Problem statement ▸
Each entry below must be repeated exactly, with pictures left out.

Exercise input ▸
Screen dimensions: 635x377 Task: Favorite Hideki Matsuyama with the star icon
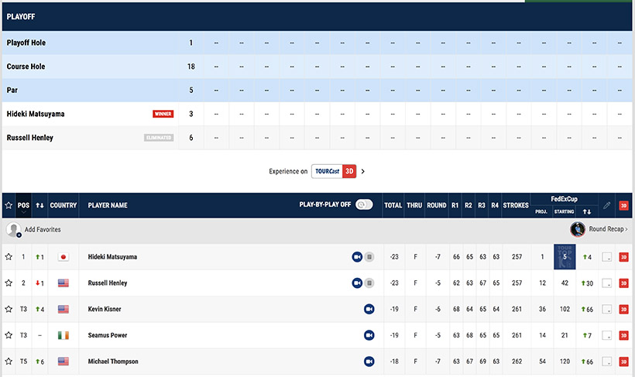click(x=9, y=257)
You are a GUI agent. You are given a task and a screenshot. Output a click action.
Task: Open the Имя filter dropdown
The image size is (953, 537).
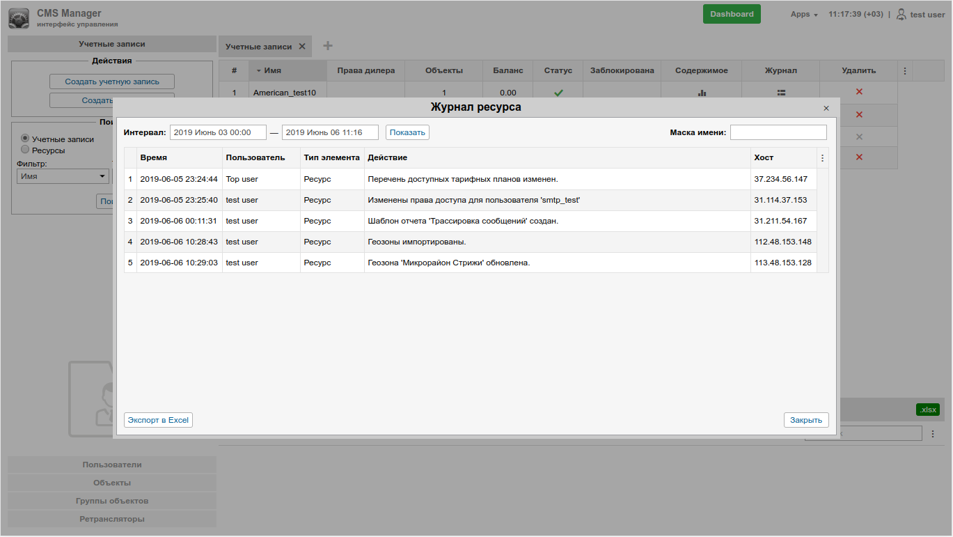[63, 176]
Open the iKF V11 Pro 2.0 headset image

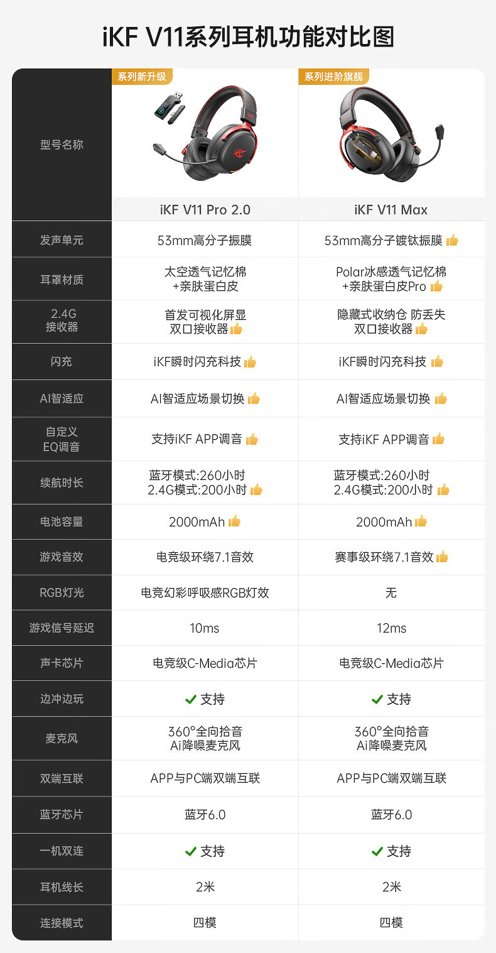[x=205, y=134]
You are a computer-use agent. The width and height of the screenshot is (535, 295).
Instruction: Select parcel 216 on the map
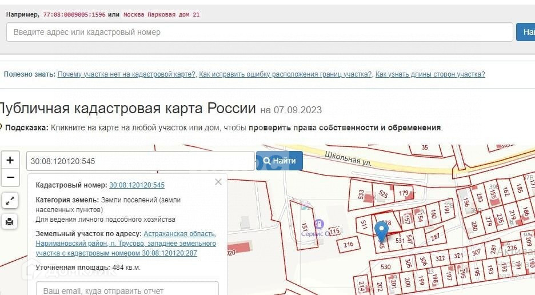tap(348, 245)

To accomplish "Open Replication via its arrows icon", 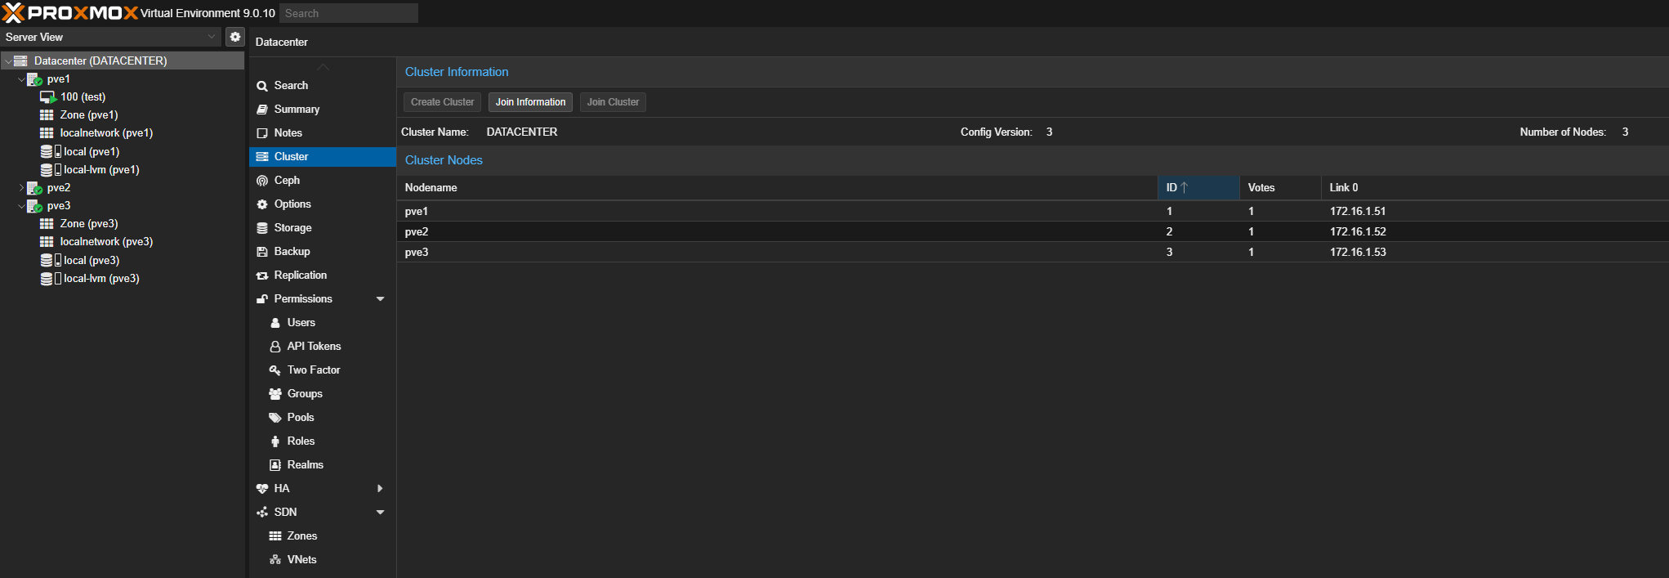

Reply ▸
Screen dimensions: 635x377 Task: Favorite Hideki Matsuyama with the star icon
click(x=9, y=257)
You are a GUI agent. You are given a task and a screenshot. Output a click action.
Task: Open the Имя filter dropdown
The image size is (953, 537).
[63, 176]
Open the iKF V11 Pro 2.0 headset image

[x=205, y=134]
You are a computer-use agent. The width and height of the screenshot is (535, 295).
Instruction: Select parcel 216 on the map
tap(348, 245)

To accomplish "Open Replication via its arrows icon", 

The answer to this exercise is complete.